THE TASK >> Could you reproduce the lines below word for word, from the very first one through the line containing "I will pos(533,70).", with both ends included?

* start EXCERPTED DATA *

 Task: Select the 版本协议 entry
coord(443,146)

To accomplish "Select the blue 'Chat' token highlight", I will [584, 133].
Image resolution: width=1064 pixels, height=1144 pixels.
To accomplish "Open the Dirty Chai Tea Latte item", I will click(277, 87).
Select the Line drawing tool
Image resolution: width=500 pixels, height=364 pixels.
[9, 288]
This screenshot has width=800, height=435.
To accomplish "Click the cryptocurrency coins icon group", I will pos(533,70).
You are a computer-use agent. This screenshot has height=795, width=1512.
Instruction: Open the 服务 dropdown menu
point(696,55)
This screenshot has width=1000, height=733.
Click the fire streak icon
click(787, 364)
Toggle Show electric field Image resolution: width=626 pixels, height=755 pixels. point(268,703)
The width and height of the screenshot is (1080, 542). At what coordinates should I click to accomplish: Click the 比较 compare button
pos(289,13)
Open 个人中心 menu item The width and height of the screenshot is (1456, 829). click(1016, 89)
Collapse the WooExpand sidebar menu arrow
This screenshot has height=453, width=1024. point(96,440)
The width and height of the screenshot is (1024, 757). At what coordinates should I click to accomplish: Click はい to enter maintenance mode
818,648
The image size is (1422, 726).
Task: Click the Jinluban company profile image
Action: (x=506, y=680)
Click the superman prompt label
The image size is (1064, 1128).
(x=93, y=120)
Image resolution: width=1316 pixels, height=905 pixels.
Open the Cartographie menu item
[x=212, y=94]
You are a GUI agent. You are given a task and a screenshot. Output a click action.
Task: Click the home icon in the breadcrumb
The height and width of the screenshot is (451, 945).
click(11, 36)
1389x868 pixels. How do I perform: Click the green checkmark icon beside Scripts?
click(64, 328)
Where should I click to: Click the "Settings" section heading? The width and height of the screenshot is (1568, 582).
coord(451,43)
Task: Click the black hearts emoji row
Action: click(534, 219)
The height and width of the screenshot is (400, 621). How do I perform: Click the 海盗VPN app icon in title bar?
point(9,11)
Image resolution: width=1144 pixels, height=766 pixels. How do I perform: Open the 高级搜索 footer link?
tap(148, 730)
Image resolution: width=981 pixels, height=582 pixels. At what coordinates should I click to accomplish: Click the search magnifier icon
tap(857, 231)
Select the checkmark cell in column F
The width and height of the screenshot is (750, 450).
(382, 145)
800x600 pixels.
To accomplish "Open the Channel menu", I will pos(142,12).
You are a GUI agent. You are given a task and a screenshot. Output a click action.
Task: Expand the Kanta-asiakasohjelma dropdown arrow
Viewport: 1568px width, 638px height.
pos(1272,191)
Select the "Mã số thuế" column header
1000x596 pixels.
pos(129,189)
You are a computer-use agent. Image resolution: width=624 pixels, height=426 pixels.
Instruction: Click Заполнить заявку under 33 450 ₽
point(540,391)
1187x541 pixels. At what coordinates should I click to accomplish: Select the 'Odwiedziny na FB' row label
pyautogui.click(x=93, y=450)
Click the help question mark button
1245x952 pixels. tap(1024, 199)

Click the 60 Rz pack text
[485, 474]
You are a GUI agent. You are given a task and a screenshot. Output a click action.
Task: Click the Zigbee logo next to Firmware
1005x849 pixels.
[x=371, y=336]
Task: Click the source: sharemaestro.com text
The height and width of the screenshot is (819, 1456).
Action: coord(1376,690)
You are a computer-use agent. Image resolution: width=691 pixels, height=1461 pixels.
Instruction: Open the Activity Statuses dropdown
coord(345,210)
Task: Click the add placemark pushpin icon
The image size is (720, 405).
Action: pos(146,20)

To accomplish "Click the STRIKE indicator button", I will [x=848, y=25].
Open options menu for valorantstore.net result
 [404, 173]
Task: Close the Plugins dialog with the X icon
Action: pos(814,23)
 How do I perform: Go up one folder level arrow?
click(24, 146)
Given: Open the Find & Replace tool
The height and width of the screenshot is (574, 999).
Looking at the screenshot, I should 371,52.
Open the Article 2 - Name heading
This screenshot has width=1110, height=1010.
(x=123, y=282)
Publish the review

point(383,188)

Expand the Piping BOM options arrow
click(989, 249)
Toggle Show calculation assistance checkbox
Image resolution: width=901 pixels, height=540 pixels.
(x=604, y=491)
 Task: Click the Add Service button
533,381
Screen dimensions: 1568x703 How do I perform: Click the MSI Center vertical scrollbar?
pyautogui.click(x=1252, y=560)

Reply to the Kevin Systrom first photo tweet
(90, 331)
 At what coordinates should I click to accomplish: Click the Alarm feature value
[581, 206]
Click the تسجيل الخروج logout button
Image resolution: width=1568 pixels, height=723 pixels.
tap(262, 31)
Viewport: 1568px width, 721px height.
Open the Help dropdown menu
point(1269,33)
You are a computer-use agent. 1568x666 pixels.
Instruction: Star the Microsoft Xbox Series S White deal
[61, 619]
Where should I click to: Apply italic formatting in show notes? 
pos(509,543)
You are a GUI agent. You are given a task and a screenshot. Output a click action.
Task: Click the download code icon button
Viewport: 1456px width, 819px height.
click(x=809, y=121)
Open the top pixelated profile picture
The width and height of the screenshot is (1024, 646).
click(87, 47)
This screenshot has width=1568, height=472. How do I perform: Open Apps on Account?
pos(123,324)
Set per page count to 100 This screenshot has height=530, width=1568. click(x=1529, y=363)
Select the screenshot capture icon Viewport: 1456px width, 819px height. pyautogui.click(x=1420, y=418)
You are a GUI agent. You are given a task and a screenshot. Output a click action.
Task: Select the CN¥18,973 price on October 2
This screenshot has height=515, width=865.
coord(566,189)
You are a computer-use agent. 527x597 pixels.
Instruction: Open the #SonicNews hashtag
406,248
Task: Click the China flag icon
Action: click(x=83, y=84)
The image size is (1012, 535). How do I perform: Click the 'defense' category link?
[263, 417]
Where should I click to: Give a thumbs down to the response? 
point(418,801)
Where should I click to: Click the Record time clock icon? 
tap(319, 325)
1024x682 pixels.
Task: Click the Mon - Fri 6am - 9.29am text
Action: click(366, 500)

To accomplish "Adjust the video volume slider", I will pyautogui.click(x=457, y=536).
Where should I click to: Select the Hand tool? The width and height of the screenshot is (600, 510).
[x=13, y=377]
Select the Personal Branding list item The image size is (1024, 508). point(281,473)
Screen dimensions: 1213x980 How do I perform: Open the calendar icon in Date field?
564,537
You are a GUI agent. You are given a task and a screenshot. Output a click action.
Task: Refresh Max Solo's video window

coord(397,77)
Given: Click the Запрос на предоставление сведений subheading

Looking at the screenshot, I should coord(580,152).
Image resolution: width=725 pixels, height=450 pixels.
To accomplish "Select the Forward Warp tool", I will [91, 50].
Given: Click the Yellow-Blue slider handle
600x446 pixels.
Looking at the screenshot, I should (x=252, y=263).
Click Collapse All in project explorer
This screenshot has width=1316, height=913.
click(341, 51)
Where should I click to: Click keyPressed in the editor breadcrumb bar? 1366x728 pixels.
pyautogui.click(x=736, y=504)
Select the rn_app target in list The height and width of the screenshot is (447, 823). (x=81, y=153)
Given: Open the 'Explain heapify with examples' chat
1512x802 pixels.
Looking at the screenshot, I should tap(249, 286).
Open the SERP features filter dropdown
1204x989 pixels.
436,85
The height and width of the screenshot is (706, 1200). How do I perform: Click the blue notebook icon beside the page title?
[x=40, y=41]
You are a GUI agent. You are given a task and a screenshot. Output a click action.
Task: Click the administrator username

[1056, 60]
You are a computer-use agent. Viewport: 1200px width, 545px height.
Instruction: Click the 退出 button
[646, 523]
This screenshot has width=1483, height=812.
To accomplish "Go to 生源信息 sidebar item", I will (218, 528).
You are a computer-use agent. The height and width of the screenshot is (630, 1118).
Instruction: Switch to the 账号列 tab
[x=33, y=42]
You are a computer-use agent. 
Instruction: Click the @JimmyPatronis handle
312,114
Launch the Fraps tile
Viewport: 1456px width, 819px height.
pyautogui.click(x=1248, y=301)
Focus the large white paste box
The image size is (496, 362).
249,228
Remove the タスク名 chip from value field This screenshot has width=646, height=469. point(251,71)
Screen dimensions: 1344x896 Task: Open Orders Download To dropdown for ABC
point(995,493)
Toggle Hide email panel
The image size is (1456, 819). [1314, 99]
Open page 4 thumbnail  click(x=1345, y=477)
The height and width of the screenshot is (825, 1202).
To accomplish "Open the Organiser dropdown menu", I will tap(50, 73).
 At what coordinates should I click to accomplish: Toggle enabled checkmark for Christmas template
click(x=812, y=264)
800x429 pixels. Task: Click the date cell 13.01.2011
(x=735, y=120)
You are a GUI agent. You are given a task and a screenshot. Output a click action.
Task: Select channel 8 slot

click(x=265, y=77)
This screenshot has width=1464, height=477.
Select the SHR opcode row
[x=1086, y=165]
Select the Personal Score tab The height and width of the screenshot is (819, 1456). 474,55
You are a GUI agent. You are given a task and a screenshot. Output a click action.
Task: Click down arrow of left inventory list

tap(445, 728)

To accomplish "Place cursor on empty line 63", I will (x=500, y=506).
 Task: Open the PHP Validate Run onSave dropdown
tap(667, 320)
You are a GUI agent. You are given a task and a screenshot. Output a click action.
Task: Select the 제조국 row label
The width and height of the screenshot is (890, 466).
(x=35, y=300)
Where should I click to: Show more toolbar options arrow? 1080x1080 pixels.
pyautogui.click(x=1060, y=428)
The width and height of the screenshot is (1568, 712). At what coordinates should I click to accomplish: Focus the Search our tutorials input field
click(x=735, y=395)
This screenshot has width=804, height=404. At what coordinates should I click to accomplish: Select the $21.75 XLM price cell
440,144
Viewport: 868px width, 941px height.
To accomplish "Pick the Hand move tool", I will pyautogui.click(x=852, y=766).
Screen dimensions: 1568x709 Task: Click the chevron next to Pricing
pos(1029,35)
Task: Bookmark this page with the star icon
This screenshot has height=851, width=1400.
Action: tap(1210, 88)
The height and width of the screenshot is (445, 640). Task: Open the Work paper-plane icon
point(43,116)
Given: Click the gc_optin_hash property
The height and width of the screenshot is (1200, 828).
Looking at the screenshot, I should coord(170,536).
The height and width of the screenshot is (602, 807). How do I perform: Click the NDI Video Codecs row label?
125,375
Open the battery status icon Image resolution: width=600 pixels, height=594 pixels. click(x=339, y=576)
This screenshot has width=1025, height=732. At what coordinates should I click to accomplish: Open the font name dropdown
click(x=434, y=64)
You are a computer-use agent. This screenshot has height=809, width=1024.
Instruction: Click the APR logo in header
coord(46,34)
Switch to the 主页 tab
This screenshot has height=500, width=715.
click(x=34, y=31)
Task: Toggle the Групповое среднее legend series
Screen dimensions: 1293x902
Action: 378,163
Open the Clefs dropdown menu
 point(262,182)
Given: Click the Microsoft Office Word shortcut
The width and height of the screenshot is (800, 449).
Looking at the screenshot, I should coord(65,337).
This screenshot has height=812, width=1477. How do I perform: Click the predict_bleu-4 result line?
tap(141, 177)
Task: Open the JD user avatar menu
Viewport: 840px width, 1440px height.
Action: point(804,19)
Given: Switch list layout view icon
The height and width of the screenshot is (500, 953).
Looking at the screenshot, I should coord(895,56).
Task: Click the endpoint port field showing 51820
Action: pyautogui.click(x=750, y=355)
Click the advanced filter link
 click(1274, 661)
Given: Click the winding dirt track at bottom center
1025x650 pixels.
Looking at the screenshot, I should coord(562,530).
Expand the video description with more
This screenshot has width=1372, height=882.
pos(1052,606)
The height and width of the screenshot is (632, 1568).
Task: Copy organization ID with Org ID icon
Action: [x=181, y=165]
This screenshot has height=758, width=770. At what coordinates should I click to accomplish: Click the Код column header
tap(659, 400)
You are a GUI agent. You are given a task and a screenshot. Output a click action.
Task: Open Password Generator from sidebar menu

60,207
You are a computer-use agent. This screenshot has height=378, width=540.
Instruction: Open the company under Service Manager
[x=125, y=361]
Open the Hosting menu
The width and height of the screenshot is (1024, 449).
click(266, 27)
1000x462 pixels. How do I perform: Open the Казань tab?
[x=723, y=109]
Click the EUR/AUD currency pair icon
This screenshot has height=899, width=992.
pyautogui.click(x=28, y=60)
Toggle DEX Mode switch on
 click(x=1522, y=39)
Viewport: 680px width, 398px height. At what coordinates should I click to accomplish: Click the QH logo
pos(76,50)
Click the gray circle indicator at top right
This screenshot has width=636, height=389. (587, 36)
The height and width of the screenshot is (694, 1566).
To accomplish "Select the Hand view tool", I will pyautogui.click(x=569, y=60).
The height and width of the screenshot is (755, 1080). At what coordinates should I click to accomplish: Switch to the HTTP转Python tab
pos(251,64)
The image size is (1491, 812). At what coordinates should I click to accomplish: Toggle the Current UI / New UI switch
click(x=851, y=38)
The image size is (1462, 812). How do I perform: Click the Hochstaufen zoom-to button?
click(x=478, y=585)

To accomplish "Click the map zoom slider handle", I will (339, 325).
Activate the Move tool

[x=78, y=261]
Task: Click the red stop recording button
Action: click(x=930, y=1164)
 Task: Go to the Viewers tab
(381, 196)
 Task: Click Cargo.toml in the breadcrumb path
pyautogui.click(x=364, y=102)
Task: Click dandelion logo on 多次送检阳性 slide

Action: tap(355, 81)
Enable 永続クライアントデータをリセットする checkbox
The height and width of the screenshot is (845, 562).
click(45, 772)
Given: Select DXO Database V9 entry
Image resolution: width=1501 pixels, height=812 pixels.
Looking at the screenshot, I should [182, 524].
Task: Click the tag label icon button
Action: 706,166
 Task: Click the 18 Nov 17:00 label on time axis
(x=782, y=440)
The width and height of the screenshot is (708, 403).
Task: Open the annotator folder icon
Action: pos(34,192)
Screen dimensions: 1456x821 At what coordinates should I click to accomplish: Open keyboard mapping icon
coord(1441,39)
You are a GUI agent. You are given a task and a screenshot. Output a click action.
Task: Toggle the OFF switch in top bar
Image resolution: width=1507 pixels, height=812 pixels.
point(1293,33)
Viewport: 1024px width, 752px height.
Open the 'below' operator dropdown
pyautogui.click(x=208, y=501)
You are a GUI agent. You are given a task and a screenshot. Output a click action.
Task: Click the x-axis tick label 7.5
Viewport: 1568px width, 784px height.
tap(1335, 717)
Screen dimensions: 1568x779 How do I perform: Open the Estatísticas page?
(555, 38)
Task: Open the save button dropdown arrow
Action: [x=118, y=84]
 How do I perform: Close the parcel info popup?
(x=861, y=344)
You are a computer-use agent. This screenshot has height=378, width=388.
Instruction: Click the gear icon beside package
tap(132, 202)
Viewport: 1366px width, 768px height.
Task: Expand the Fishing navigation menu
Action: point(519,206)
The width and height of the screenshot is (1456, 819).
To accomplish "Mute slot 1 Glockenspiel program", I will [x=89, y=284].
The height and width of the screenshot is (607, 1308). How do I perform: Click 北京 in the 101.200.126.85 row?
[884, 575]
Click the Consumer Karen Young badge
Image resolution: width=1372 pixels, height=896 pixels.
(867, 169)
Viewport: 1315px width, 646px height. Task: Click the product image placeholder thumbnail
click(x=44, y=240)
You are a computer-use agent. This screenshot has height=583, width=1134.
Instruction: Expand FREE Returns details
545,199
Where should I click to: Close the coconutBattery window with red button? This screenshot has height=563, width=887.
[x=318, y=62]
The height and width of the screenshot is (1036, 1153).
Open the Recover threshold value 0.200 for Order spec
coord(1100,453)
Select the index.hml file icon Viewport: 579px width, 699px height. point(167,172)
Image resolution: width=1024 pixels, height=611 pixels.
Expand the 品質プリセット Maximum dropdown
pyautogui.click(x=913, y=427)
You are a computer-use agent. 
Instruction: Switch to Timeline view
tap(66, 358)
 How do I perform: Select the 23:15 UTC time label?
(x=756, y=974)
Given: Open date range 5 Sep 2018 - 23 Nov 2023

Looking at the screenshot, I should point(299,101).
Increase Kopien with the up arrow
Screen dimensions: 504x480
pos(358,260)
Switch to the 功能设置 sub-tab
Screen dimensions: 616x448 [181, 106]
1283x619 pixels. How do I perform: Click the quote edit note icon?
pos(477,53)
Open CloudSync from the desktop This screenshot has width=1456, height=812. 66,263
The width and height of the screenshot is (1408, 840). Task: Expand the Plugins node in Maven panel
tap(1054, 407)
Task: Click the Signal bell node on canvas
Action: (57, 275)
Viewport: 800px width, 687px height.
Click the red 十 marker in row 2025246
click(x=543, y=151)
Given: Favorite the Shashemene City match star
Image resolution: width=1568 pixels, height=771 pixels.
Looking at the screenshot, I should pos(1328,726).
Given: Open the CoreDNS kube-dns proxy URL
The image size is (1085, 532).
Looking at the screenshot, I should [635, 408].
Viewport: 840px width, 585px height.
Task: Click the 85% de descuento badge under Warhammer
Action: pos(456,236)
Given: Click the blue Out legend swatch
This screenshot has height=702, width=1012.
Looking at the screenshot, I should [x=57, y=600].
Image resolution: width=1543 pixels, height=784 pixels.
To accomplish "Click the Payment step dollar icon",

* end EXCERPTED DATA *

THE OUTPUT >>
 Task: Select the 版本协议 entry
coord(443,146)

To accomplish "Select the blue 'Chat' token highlight", I will [584, 133].
Image resolution: width=1064 pixels, height=1144 pixels.
To accomplish "Open the Dirty Chai Tea Latte item", I will click(277, 87).
Select the Line drawing tool
Image resolution: width=500 pixels, height=364 pixels.
[9, 288]
This screenshot has width=800, height=435.
To accomplish "Click the cryptocurrency coins icon group", I will pos(533,70).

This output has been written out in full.